Right as Holmes admits that Stapleton's plan must be murder, the men hear the hound's cries out on the moor. They rush out towards the direction of the sound, Holmes lamenting that Stapleton has struck before Holmes could ensnare him. As they arrive near the source of the sound, they hear a human moan and then see a body fall from a great height. They recognize Sir Henry's clothes on the figure, and realize their charge is dead.
They both blame themselves - Watson for leaving Sir Henry alone, Holmes for having delayed his action - and then climb onto the rocks to try and spot the hound. Instead, they spot the Stapleton house and briefly plan how to ensnare the culprit. Suddenly, Holmes realizes that the corpse has a beard - it is not Sir Henry, but Selden!

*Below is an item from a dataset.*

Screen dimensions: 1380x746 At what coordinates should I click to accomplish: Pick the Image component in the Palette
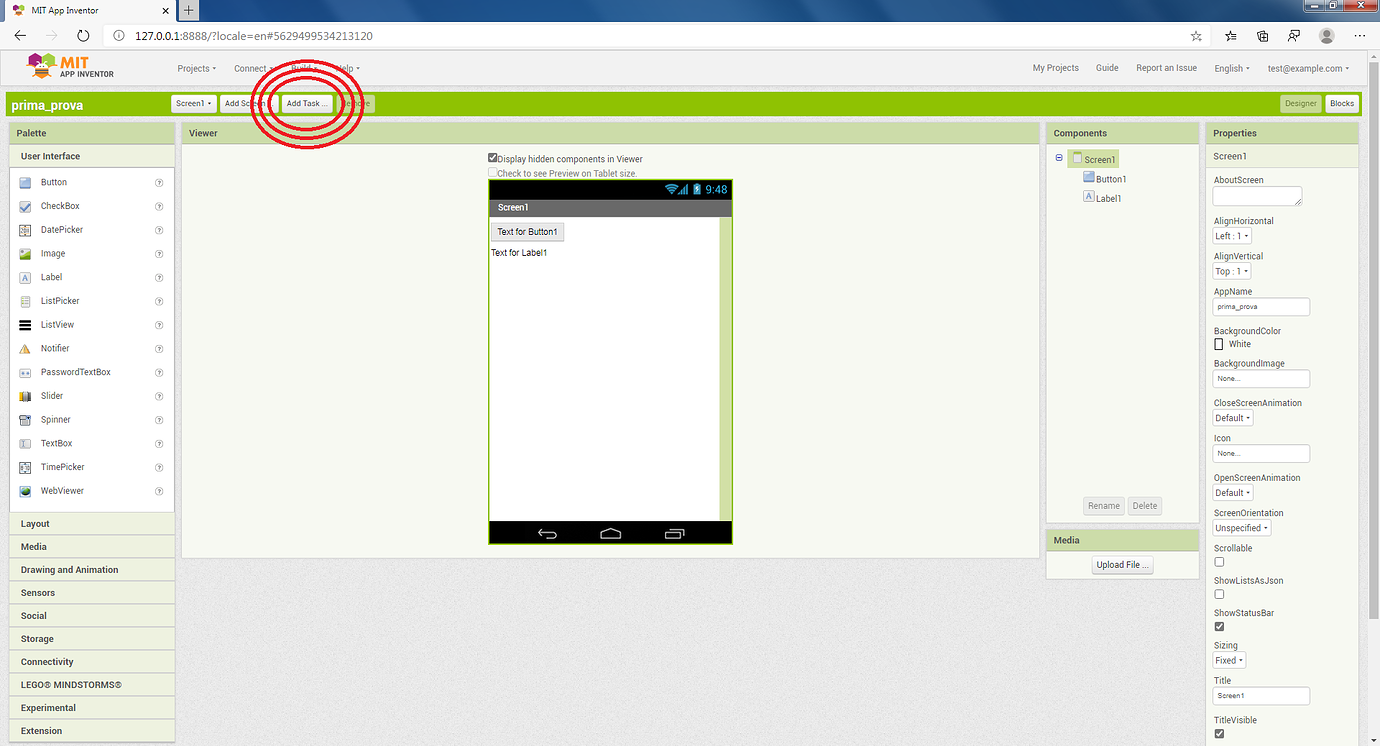point(53,253)
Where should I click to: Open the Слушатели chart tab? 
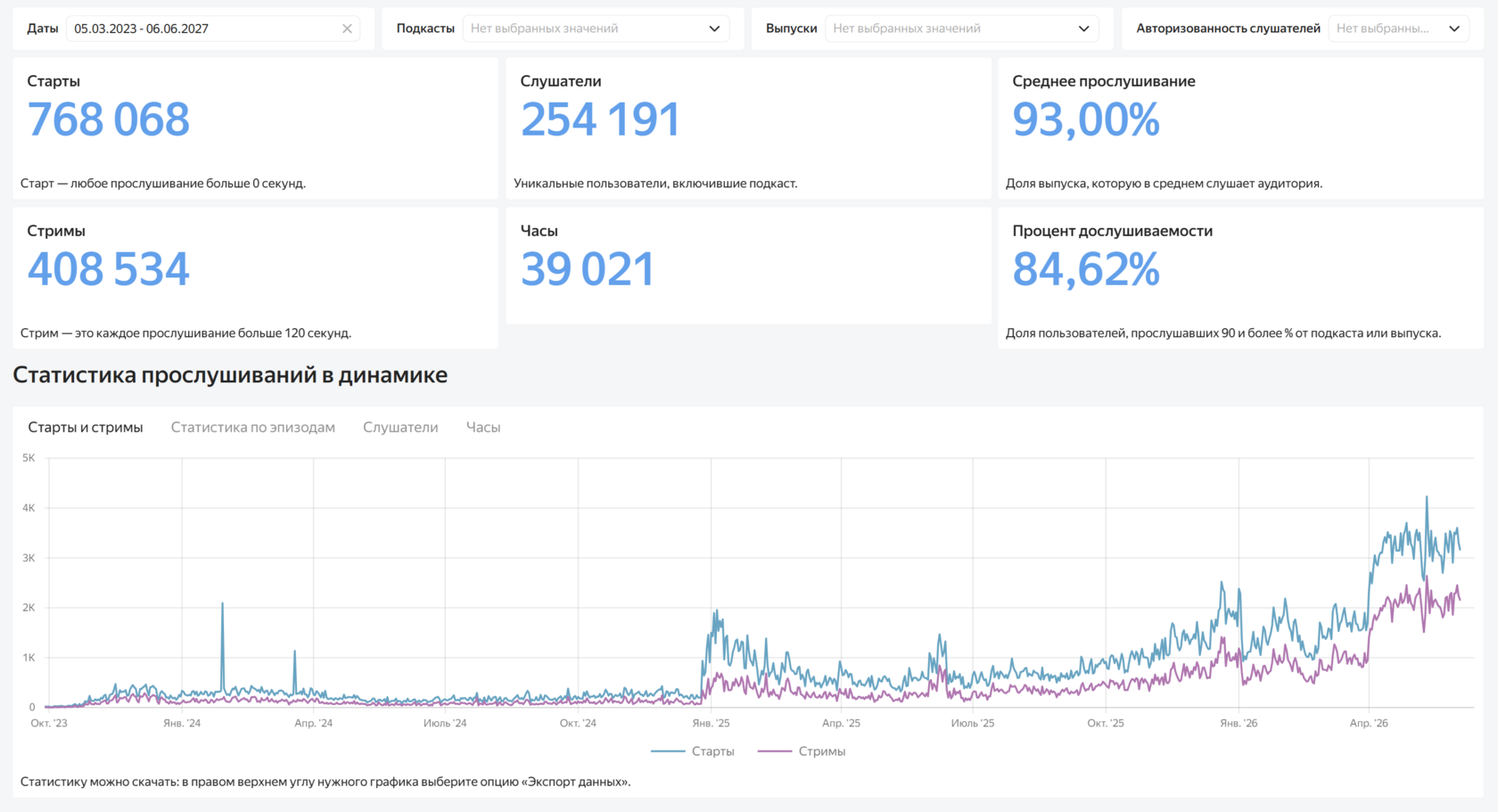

Watson realizes that Barrymore must have given Sir Henry's extra clothes to the man.
They then wonder two things: why Selden would have been so frightened of the sound, and why Stapleton would have thought to release the hound on this night.
Before they can answer either, Selden strolls up, surprised to see them. His surprise is even greater, though, to discover the convict's body. He claims he heard the sound as well, and then quickly identifies Holmes. The men talk vaguely as Holmes sizes him up, and then decide they must leave the body with something over its face until the next day.
Chapter XIII: Fixing the Nets
As they walk across the moor, Holmes explains to Watson that they lack sufficient evidence to secure Stapleton's arrest. They have neither determined a motive nor actually seen the hound. Holmes plans to tell Laura Lyons about Stapleton's marriage, in hopes that she will then work with them against him.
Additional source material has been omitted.